■ TASK INSTRUCTIONS:
Your job with the data below is to output exactly the lines from the one holding "The width and height of the screenshot is (626, 417)." down to the one holding "Given: Click the Renews date field", both included, and no others.

■ EXTRACTED DATA:
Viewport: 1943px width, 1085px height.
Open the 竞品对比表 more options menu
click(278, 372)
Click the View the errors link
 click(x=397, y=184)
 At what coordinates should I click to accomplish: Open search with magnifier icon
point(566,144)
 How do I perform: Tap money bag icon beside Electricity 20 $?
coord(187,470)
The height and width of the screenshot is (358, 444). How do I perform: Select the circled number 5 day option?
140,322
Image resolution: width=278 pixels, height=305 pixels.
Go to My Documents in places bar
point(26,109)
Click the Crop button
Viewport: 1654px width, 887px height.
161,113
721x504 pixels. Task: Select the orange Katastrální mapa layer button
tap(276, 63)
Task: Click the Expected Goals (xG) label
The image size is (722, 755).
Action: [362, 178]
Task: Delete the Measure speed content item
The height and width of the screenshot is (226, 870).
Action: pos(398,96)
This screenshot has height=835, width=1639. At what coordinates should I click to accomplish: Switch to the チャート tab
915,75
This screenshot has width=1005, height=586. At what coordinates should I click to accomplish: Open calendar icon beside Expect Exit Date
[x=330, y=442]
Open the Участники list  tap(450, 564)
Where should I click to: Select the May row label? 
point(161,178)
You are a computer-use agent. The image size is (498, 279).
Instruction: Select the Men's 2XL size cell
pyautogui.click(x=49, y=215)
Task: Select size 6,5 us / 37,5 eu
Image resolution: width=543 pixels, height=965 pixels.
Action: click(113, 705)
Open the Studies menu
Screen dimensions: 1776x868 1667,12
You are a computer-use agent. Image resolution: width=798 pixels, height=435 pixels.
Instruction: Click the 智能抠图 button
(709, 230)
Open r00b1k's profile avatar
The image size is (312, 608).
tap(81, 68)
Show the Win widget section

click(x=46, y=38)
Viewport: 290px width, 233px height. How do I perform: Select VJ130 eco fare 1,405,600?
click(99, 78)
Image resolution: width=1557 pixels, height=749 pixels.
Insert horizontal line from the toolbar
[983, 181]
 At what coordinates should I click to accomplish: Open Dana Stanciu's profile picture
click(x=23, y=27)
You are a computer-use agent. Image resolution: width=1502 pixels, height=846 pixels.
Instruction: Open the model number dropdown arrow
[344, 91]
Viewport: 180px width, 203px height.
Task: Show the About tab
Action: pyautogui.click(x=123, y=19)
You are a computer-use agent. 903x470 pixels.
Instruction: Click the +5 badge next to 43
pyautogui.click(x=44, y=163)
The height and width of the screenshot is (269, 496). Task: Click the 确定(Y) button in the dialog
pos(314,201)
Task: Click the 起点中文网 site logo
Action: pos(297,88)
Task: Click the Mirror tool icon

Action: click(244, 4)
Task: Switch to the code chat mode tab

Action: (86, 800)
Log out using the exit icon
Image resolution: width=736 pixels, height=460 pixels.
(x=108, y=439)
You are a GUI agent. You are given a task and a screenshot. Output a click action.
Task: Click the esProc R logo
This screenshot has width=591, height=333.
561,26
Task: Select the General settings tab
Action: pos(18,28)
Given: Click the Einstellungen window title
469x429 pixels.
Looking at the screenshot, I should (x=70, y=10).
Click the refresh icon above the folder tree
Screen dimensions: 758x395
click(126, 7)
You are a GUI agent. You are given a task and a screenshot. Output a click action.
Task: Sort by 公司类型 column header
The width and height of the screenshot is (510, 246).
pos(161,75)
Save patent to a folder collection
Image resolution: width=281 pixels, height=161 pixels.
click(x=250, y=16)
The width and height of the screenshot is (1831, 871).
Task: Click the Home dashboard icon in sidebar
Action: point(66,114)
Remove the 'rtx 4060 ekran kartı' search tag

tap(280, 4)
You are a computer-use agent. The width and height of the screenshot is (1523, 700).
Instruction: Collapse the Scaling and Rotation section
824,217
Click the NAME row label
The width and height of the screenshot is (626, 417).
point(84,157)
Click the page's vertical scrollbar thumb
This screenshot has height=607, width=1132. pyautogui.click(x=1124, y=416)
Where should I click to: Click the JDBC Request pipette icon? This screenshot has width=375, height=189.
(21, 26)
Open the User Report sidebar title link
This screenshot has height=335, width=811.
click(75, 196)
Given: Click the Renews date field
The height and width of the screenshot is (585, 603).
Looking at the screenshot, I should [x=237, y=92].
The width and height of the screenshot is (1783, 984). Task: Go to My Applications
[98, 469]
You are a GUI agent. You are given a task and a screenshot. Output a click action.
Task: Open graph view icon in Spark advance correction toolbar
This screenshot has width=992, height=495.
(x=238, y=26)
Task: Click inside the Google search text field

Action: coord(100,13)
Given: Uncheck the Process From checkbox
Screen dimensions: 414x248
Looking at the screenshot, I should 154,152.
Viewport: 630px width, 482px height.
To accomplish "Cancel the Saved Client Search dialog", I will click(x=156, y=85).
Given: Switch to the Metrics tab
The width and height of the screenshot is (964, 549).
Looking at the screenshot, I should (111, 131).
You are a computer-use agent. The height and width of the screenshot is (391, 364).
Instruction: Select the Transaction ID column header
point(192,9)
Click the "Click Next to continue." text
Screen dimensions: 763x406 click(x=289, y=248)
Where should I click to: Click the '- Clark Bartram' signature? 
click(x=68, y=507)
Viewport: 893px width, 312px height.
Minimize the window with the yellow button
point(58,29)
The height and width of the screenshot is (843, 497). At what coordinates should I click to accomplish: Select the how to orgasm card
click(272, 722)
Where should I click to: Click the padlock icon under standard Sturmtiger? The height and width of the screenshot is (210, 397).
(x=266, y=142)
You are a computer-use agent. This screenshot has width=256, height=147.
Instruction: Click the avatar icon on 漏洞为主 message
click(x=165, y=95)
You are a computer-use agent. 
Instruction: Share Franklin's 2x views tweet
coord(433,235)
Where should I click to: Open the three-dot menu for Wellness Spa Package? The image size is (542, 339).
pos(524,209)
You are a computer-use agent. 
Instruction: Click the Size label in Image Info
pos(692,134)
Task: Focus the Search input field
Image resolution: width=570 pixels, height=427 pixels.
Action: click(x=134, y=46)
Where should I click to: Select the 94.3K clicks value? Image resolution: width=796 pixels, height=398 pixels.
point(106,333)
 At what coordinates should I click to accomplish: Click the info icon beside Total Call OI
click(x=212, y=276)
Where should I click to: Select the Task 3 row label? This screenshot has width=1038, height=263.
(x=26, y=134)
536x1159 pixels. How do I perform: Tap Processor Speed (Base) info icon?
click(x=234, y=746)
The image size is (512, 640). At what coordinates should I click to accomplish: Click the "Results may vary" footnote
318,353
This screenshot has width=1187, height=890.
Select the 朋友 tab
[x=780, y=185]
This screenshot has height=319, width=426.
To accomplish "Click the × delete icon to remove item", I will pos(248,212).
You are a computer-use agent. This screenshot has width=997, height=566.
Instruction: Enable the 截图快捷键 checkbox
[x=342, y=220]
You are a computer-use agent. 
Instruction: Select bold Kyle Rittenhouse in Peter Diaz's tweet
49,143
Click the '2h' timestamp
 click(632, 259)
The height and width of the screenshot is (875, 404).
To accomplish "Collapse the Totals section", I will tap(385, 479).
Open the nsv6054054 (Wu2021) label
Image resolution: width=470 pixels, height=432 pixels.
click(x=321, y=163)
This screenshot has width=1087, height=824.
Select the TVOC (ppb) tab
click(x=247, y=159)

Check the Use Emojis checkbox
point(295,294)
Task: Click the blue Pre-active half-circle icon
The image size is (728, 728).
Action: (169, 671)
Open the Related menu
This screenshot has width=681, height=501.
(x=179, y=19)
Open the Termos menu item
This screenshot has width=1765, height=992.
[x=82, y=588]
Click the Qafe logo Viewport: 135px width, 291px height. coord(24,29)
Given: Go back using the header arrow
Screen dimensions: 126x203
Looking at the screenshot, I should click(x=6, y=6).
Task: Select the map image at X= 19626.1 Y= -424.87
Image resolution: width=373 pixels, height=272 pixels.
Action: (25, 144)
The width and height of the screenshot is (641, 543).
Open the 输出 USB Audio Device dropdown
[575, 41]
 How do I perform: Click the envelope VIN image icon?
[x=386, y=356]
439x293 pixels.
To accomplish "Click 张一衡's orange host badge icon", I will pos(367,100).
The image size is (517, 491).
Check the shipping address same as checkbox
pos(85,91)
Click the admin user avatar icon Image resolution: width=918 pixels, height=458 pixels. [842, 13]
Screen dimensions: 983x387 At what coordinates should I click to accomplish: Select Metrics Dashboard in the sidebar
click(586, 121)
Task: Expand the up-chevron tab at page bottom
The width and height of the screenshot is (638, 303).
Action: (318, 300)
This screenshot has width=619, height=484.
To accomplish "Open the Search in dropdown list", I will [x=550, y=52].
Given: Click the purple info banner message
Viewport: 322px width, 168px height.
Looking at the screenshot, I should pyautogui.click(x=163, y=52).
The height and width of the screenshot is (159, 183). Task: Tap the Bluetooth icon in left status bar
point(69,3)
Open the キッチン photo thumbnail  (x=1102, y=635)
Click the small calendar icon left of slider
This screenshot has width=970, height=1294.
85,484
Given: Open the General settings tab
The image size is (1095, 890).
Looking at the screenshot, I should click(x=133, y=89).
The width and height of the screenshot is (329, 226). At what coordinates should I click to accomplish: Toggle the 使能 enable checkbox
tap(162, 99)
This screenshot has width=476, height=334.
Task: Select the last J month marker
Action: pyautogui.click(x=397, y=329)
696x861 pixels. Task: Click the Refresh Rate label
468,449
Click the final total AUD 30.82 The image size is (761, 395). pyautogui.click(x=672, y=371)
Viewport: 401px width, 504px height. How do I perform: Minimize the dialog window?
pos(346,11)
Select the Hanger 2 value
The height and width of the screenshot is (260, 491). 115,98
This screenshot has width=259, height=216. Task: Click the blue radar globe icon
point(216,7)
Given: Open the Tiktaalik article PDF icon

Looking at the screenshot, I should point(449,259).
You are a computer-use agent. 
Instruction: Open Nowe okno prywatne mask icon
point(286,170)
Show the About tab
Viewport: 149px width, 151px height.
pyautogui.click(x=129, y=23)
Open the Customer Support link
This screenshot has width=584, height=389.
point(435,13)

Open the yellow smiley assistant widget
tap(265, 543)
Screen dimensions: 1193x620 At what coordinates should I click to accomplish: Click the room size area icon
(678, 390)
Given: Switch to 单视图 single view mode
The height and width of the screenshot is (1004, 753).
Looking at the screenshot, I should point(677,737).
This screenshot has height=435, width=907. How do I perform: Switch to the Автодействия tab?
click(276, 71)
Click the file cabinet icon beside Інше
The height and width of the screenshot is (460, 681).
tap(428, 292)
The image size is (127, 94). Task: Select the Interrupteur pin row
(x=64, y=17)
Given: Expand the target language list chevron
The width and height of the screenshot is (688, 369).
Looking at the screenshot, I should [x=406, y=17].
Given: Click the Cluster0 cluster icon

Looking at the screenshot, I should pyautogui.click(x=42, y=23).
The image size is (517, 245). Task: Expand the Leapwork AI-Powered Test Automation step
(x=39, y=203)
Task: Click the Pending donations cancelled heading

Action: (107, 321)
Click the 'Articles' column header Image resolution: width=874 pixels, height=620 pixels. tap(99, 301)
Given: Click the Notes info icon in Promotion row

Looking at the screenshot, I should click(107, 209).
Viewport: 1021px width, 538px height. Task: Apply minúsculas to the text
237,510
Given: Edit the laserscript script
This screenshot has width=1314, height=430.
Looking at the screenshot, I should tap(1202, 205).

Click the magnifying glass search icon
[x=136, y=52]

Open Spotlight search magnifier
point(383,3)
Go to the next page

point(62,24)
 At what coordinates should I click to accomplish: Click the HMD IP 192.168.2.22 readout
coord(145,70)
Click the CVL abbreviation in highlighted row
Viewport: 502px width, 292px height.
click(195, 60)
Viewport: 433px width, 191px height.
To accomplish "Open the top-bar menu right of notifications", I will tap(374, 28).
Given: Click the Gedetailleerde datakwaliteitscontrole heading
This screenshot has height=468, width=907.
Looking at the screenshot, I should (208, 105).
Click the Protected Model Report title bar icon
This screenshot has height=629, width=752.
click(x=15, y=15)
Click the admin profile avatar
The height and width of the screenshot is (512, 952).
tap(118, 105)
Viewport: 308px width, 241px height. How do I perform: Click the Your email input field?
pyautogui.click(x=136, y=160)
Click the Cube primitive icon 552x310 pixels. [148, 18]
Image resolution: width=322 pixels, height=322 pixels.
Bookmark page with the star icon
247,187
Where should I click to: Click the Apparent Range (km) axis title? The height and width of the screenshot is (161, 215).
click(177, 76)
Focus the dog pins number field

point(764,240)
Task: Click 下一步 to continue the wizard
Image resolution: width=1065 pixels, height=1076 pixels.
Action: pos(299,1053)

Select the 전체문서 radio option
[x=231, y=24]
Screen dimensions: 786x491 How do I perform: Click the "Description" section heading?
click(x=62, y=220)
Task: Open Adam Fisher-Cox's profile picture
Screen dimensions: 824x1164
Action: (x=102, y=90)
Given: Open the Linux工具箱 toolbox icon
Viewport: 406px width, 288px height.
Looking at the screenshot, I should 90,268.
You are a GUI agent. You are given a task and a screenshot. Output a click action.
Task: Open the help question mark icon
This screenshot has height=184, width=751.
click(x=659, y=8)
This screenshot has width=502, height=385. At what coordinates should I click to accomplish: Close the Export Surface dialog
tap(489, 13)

■ YOUR RESPONSE:
The width and height of the screenshot is (626, 417).
point(84,157)
Click the page's vertical scrollbar thumb
This screenshot has height=607, width=1132. pyautogui.click(x=1124, y=416)
Where should I click to: Click the JDBC Request pipette icon? This screenshot has width=375, height=189.
(21, 26)
Open the User Report sidebar title link
This screenshot has height=335, width=811.
click(75, 196)
Given: Click the Renews date field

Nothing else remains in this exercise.